I need to say put this somewhere

I used to be motivated and inspired to write, or to just freely think, by almost anything in this world. I used to think everything and everyone in the world was beautiful and precious, whether it was natural or created. Just the fact that it was able to exist, and the fact that I am able to exist, amazed me. After I started socializing with more people, though, I started to lose that spark. You see, everyone else seems to take everything that exists for granted. I suppose I just was surrounded by so much of it, that it clouded my vision. The worst part of it all is that now I have no pushing force behind me at all. I’m too busy questioning WHY we exist instead of appreciating my existence. I’m well aware of what I’m doing, but I can’t change it. I wish I could just find that momentum to push me in the direction I used to be heading. It feels like I’m so close, like I’m one slight breeze away from turning it around, but the breeze never comes.
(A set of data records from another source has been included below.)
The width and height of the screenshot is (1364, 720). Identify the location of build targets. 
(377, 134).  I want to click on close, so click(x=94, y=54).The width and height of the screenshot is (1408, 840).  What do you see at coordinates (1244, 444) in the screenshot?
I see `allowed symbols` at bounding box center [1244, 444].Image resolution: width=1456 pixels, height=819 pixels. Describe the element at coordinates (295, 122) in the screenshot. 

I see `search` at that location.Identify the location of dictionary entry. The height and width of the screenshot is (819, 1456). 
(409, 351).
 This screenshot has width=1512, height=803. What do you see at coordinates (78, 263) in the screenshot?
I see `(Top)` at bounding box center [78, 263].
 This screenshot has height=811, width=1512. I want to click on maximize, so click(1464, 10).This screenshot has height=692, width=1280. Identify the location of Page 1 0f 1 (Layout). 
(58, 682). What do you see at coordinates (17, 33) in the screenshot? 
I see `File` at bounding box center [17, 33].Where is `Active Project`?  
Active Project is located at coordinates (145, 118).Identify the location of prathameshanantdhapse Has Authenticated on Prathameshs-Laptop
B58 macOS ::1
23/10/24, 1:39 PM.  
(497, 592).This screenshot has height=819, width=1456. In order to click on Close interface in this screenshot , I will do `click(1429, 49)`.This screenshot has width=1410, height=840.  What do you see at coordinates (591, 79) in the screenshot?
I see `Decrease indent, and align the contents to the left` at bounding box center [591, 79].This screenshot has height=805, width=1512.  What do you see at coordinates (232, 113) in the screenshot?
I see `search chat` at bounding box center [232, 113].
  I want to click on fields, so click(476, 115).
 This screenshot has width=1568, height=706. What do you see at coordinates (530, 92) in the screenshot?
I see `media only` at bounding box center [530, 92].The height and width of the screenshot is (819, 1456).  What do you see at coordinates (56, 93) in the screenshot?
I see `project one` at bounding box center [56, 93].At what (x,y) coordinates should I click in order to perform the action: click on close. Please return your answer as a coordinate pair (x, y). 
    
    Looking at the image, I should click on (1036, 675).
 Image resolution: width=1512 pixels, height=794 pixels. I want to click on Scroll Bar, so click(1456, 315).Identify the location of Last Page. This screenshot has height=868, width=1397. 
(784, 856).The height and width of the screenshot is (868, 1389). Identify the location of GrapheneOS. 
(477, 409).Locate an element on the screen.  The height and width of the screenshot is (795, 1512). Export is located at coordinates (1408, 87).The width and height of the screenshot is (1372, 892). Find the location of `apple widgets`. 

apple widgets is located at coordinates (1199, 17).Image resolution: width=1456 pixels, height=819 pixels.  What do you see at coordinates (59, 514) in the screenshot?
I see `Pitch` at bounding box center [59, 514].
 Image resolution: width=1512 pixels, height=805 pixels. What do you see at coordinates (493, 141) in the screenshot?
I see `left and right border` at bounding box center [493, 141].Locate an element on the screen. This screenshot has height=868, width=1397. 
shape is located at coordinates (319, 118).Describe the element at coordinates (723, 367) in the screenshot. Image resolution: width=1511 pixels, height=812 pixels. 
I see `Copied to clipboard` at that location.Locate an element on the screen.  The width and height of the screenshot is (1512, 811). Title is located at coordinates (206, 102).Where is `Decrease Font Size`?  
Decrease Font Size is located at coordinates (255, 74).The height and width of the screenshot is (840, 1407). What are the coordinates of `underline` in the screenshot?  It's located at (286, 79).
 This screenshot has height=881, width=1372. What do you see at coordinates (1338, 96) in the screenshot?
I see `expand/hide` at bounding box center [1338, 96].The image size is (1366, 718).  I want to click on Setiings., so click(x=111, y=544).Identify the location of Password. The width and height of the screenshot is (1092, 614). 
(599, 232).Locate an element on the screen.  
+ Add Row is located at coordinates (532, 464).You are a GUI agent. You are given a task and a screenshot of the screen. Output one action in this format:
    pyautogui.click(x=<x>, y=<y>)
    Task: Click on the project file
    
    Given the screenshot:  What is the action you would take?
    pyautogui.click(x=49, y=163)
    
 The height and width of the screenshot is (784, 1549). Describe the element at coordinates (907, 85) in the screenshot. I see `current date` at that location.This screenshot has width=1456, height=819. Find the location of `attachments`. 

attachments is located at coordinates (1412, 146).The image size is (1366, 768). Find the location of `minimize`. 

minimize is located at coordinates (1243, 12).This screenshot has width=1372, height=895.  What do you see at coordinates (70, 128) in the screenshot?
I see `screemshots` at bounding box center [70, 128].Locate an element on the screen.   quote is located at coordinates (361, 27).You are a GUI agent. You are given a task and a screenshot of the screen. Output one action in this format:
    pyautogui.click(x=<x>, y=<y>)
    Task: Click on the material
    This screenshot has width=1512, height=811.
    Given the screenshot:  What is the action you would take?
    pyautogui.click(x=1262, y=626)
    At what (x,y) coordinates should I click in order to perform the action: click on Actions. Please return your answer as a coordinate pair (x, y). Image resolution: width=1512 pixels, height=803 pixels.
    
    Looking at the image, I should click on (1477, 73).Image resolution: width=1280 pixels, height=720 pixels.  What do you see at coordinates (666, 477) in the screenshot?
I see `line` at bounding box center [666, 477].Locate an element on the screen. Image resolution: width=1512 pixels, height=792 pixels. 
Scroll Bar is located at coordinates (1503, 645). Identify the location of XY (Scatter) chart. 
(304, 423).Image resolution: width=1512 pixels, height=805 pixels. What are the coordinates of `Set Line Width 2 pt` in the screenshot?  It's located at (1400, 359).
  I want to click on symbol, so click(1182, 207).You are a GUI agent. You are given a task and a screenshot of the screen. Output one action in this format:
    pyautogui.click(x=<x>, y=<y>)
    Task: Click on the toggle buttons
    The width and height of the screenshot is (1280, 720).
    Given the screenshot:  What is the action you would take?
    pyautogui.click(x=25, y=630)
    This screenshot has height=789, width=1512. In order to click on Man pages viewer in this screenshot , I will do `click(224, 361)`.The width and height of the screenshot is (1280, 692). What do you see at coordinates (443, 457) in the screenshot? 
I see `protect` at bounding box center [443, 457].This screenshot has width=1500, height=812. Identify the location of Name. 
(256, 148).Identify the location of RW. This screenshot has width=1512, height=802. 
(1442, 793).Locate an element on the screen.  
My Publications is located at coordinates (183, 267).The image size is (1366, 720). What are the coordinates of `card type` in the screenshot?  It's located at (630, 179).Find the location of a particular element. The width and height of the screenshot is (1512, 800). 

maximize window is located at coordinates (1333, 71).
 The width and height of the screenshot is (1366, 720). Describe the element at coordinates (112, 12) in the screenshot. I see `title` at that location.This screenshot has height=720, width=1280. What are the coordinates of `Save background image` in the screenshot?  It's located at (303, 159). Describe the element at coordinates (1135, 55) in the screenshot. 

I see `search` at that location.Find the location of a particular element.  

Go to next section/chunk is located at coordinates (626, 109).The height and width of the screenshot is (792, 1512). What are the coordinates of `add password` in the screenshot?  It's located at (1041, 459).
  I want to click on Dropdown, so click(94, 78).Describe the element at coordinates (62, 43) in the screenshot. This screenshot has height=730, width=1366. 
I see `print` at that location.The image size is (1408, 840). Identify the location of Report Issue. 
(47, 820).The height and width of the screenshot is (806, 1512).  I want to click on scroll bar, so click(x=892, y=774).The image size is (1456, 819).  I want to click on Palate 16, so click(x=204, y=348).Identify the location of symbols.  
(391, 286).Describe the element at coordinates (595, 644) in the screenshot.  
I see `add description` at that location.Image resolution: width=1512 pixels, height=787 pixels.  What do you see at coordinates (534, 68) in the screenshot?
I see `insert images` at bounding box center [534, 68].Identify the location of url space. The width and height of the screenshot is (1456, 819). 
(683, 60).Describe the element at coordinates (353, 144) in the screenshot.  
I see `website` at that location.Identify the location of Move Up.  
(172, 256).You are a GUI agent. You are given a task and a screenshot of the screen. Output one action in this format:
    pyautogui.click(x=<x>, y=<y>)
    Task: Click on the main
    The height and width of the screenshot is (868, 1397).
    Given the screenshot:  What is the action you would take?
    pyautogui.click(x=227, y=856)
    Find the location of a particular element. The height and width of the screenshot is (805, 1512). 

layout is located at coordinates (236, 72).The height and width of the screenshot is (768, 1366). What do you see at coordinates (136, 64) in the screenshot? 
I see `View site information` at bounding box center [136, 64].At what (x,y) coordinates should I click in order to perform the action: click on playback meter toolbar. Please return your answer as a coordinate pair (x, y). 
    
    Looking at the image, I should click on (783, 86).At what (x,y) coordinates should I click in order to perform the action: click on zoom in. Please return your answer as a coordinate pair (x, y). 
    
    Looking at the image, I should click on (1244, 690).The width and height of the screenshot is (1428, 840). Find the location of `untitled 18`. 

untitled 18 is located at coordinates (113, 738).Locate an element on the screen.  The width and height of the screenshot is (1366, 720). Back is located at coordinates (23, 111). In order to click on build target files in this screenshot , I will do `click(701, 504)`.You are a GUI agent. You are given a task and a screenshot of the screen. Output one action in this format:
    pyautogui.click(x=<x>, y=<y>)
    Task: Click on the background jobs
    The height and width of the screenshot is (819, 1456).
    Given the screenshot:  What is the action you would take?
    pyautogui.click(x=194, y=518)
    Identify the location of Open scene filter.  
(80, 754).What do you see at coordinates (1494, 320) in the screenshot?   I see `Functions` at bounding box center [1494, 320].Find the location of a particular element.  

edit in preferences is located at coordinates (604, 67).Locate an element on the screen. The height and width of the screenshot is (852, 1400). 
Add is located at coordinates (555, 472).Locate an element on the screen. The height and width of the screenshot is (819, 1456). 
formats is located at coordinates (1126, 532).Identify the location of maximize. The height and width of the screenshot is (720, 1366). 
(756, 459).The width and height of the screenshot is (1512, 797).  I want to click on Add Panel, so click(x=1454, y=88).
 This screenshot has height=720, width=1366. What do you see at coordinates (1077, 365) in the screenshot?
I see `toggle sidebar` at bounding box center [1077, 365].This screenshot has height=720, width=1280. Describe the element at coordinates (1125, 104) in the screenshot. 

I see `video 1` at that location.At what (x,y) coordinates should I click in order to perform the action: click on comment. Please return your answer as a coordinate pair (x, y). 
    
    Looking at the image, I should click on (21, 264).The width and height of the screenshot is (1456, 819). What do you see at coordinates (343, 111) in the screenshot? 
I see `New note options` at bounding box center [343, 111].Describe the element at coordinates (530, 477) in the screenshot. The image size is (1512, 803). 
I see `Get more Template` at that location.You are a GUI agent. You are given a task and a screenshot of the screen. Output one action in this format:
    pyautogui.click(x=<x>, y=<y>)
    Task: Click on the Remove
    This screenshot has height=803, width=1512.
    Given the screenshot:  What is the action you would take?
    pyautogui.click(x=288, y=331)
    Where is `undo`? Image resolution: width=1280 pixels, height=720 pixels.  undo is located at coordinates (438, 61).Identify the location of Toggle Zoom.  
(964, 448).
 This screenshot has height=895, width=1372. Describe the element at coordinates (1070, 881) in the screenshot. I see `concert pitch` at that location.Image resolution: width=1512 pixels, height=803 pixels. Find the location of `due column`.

This is the most I’ve been able to write with any creativity in probably years, which wasn’t like me at all, before. It’s so frustrating to know what’s wrong with you, but what’s wrong with you is why you can’t fix what’s wrong with you. I need to be motivated and inspired in order to continue being motivated and inspired. I wish I stayed that way, but people had to bring me, not down to earth, but into a hole deep inside the earth, where I’m suffocating myself and making it worse with my own struggling. I wish I could just live, instead of worrying about how to live. I feel empty. I almost wrote that I need a purpose, but then I realized: I need to not worry about my purpose. I need to be free again...but where is the key to my chains? They seemed to just get tighter and tighter as time went on, but now I feel as if I’m getting some slack, and for what? Do other people have this struggle? I wish I were simpler. Complexity burns. Is something wrong with me, or is it everyone else in the world?